_Exercise directions_
Can you repeat, word for word, the lines of the material beginning with the line that contains "At what coordinates" and continuing to the end of the material, leaving the pictures out?

═════ Given records ═════

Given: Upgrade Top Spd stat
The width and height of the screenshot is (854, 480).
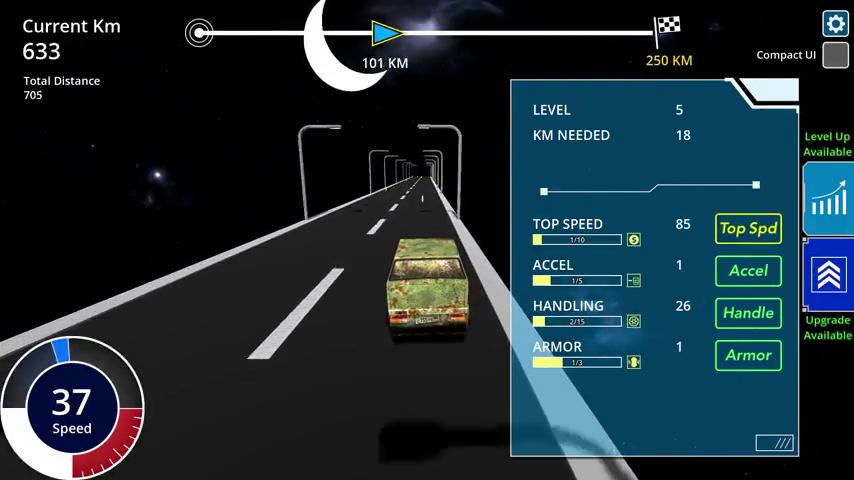Looking at the screenshot, I should [748, 229].
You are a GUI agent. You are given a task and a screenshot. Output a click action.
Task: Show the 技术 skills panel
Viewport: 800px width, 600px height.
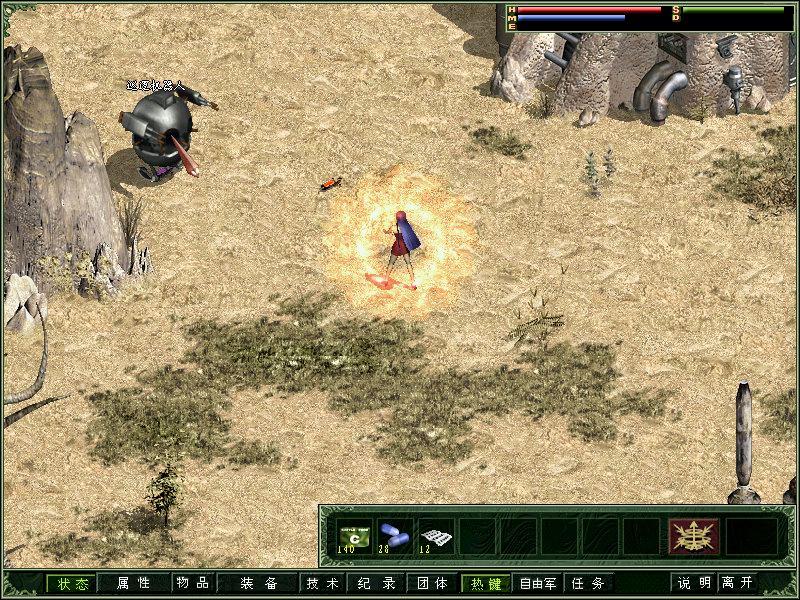322,584
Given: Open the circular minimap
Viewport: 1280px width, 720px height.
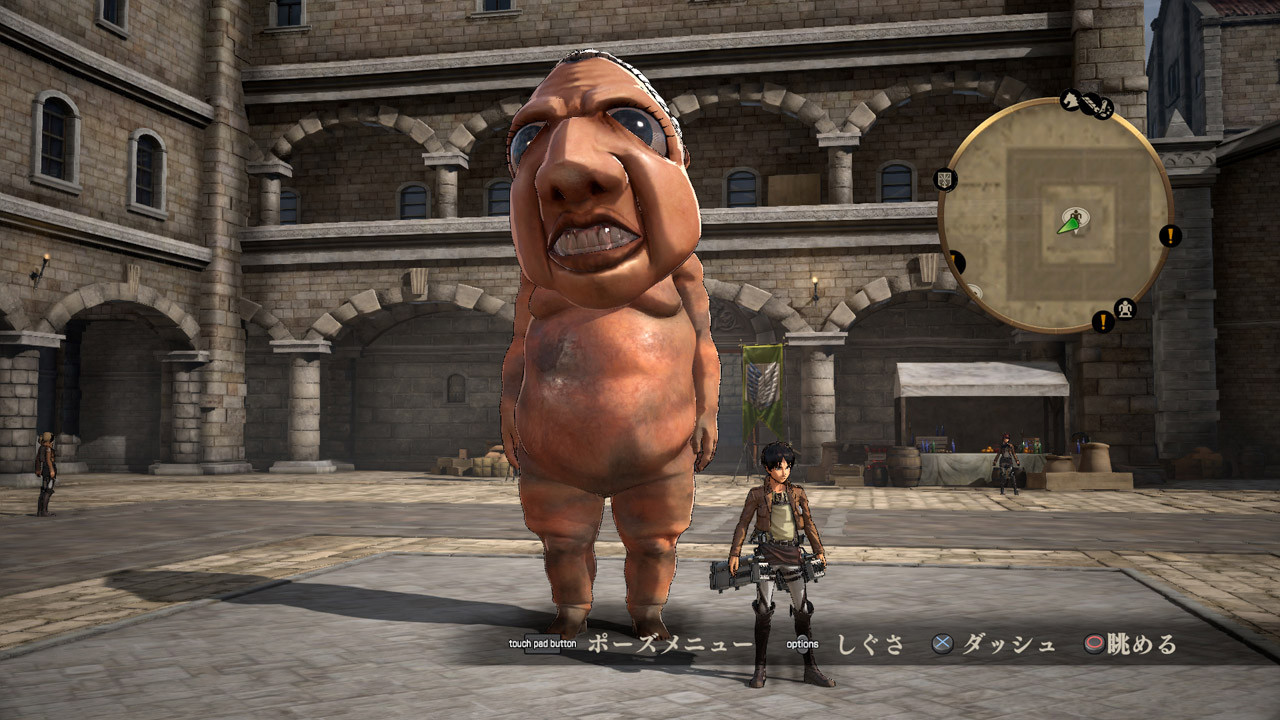Looking at the screenshot, I should [x=1054, y=216].
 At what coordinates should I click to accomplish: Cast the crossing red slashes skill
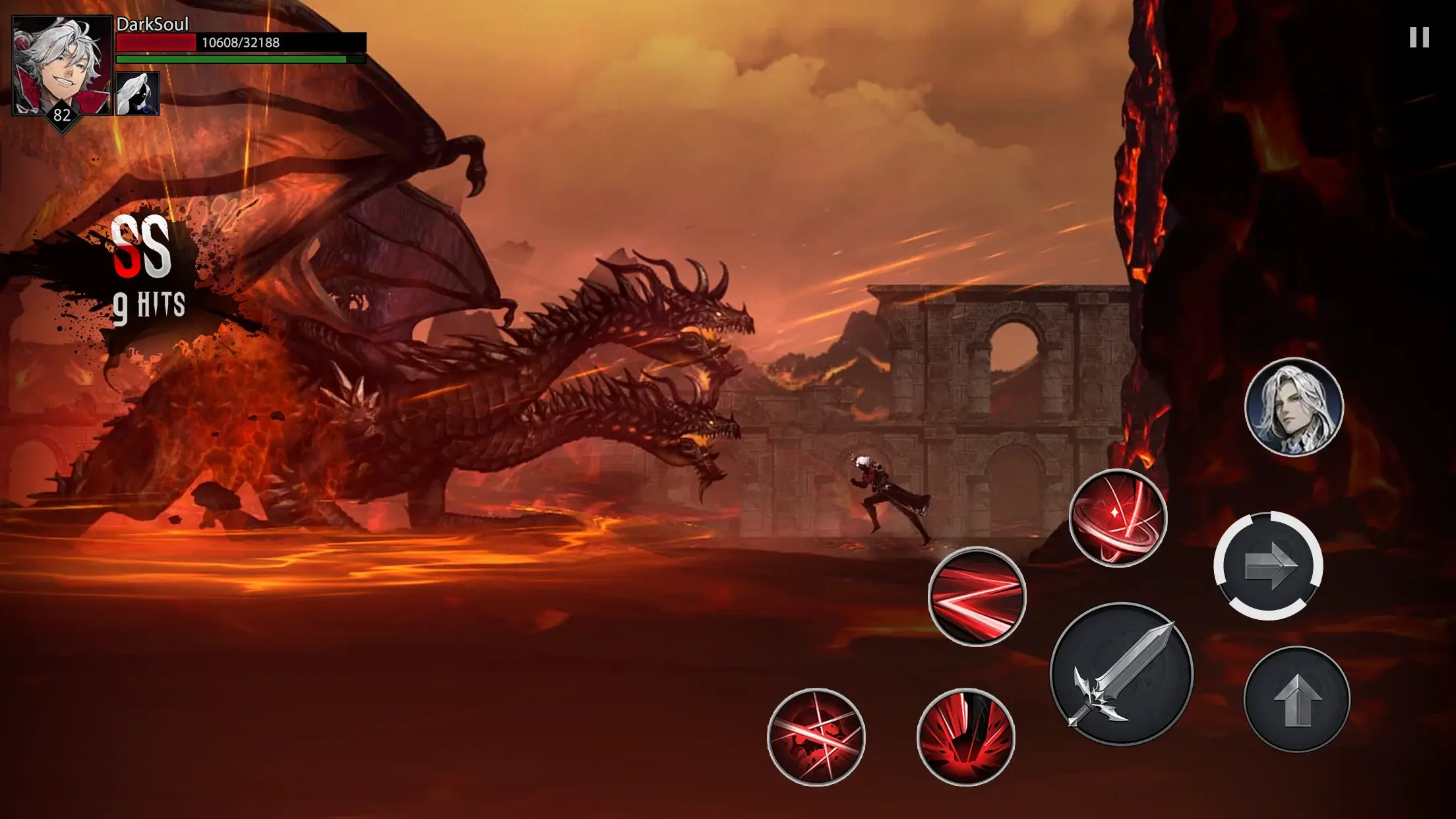(816, 737)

═════

_Correct answer_
 At what coordinates should I click to accomplish: Cast the crossing red slashes skill
(816, 737)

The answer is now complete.